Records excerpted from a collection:
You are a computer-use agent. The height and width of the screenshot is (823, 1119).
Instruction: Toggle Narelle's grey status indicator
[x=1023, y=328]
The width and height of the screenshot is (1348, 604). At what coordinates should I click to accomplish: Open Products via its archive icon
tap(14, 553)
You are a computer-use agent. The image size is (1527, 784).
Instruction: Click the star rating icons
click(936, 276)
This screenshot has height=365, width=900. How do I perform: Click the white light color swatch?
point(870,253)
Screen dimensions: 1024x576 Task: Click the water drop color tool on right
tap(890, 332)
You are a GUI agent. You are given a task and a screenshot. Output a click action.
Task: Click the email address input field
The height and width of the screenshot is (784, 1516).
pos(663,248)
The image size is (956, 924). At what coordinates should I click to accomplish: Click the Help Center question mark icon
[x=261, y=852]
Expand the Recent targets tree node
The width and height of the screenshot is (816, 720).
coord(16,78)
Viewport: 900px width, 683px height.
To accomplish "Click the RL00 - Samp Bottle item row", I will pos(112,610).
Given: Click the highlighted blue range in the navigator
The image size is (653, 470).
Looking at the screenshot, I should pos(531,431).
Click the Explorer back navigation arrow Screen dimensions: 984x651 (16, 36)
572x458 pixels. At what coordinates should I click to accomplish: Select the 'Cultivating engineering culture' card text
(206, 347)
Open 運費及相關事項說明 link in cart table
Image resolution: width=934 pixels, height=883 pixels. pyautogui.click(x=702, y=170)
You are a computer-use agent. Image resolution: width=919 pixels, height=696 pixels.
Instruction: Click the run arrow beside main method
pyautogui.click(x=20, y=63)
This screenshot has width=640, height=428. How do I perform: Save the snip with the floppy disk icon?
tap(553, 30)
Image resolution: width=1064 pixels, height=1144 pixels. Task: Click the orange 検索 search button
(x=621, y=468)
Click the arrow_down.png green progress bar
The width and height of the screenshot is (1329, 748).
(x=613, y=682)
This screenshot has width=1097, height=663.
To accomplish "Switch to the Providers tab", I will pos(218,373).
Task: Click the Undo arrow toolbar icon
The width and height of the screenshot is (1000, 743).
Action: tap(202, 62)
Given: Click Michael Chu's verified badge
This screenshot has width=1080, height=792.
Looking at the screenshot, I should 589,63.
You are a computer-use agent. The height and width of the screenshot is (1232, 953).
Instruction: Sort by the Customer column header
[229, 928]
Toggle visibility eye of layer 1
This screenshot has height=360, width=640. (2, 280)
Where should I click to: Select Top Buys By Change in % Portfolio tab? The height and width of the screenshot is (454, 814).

> Goal of the exercise
Output the lines of the records above exactly as they appear, from the line containing "The width and height of the screenshot is (1348, 604)." through the line containing "You are a computer-use agent. Image".

> Your solution
The width and height of the screenshot is (1348, 604). At what coordinates should I click to accomplish: Open Products via its archive icon
tap(14, 553)
You are a computer-use agent. The image size is (1527, 784).
Instruction: Click the star rating icons
click(936, 276)
This screenshot has height=365, width=900. How do I perform: Click the white light color swatch?
point(870,253)
Screen dimensions: 1024x576 Task: Click the water drop color tool on right
tap(890, 332)
You are a GUI agent. You are given a task and a screenshot. Output a click action.
Task: Click the email address input field
The height and width of the screenshot is (784, 1516).
pos(663,248)
The image size is (956, 924). At what coordinates should I click to accomplish: Click the Help Center question mark icon
[x=261, y=852]
Expand the Recent targets tree node
The width and height of the screenshot is (816, 720).
coord(16,78)
Viewport: 900px width, 683px height.
To accomplish "Click the RL00 - Samp Bottle item row", I will pos(112,610).
Given: Click the highlighted blue range in the navigator
The image size is (653, 470).
Looking at the screenshot, I should pos(531,431).
Click the Explorer back navigation arrow Screen dimensions: 984x651 (16, 36)
572x458 pixels. At what coordinates should I click to accomplish: Select the 'Cultivating engineering culture' card text
(206, 347)
Open 運費及相關事項說明 link in cart table
Image resolution: width=934 pixels, height=883 pixels. pyautogui.click(x=702, y=170)
You are a computer-use agent. Image resolution: width=919 pixels, height=696 pixels.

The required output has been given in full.